When the far more extrovert Siss moves to the village from Sweden, a beautiful friendship starts developing between the two girls. The novel follows Siss and Unn from their first meeting as young girls through early womanhood. As they enter university, their relationship starts taking a dark turn – one of them thrives, while the other is destroyed.
In an effective and intelligent manner, Bråtveit borrows elements from as seemingly disparate literary forms as the lyrical symbolism of modernist master Tarjei Vesaas, the whimsical lightness of ladies’ fashion magazines and the impending doom of the greek tragedy. SISS AND UNN is a hauntingly beautiful exploration of women’s lives today, of their relations with each other as friends, mothers and daughters, and of the psychological costs of the constraints and expectations imposed on them by modern culture.
Click here for sample translation
Praise for SISS AND UNN:
"Brilliant Bråtveit [...] With her second novel, SISS AND UNN, Inger Bråtveit shows what a conscious, stylish and brilliant author she is.

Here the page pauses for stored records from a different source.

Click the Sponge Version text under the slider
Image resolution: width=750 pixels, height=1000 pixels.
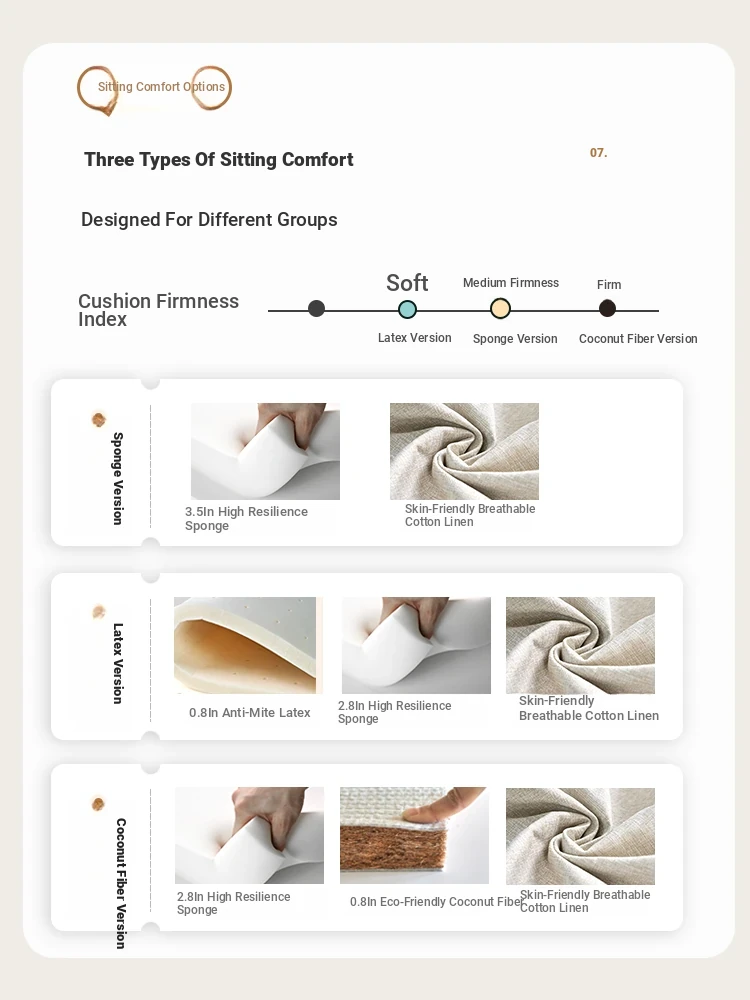pyautogui.click(x=515, y=339)
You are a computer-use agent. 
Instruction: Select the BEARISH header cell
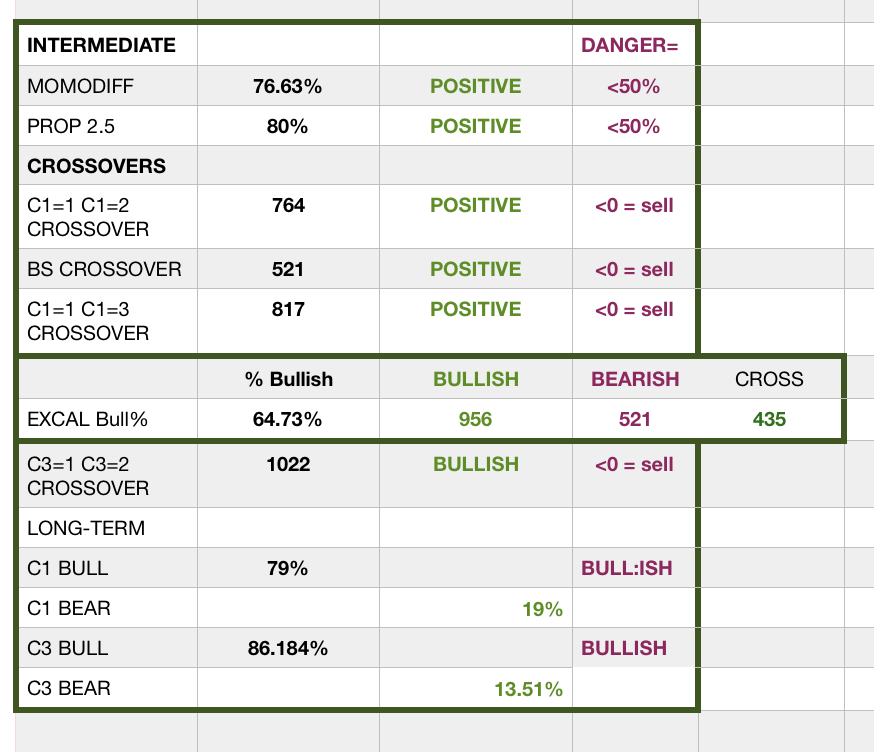(x=635, y=379)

And one could be tempted to say: What a brave author! […] Inger Bråtveit has written one of this autumn’s finest novels.”
(Dagsavisen, Norway)
“Six years have passed since Inger Bråtveit’s landmark debut, MOUTH AGAINST A FROZEN FJORD. Now the author is back with a literary work of art which reinforces her position as one of the most innovative, form conscious writers in Scandinavia. […] But Bråtveit isn’t just a great poet in the prose form, she is also an unsnobbish troublemaker who lifts from high and low in popular culture as she weaves this text, which should get its rightful place in the Norwegian canon. […] Bråtveit is a gifted, experimental writer, whose sophisticated books offer a language to savour and, not least, an understanding of the forces of doom which haunts relations and people.”

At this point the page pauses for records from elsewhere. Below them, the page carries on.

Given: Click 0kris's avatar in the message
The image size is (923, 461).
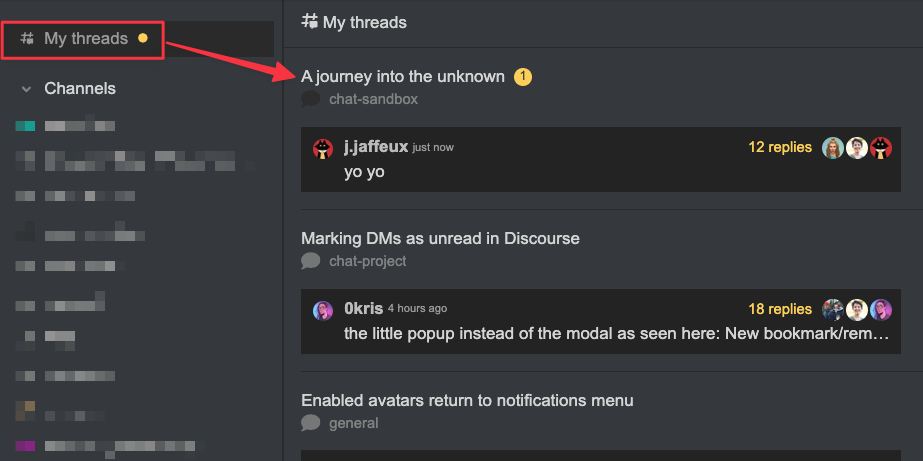Looking at the screenshot, I should click(323, 310).
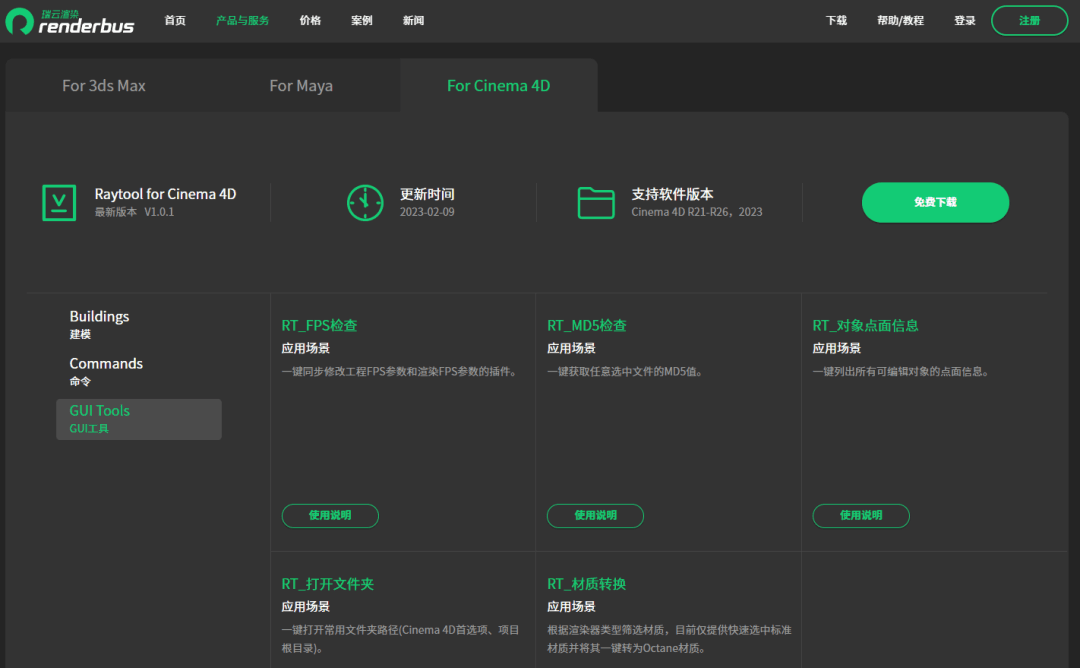Go to the 价格 pricing page
Screen dimensions: 1080x668
pos(310,21)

(Silje Stavrum Norevik, Bergens Tidende, Norway)
"... a burning, intense novel of crystal and ice [...] sad and beautiful."
(Klassekampen, Norway)
“I like Inger Bråtveit’s new book. And more than that: I am enchanted by the characters, the thoughts, the nature, the life in the village; and everything is depicted in a language so sensitive and poetic that the every day life opens up and comes close.”
(Anne Berit Skeie, Suldalsposten, Norway)
”A solid novel about writing your own script and daring to improvise in your role […] a very successful experiment in distances. The book’s textual universe is fragmented and bleeding all through the novel. The novel stays the course and in a refreshing way suppresses all illusions of a coherent totality, progression and smooth surfaces.”
(Linda Kaspersen, Adresseavisen, Norway)
“The language in this novel is lyrical, and an exterior voice is central. This works extremely well; the voice is so strong and good that it sucks you into the novel’s universe and forces you to accept the story and the premises it dictates. The pain and the loneliness shoots out from the book pages and into the reader’s spine [...] For me, this story is not forgotten after the last page, it stays in my body as a faint ring. And I know what book my mother will be getting from her daughter this Christmas”
(Ellen Engelstad, Universitas, Norway)
”All in all, Inger Bråtveit has lived up to the expectations her first novel created six years ago, the one that won her the Nynorsk literary award. She is highly aware of style and form, and I think old Tajei [ Vesaas, Norwegian author and poet] would have approved of this novel.”
(Oddmund Hagen, Dag og Tid, Norway)
”For Per Petterson and Inger Bråtveit the family is difficult and unavoidable as a premise for personal and political development. In their novels the breakdown of the family becomes the breakdown of the individuals, in particular on a deeply personal and psychological level, but around this there are material, structural and cultural matters which precisely because they are part of these psychological “problems”, can’t easily be solved or forgotten.”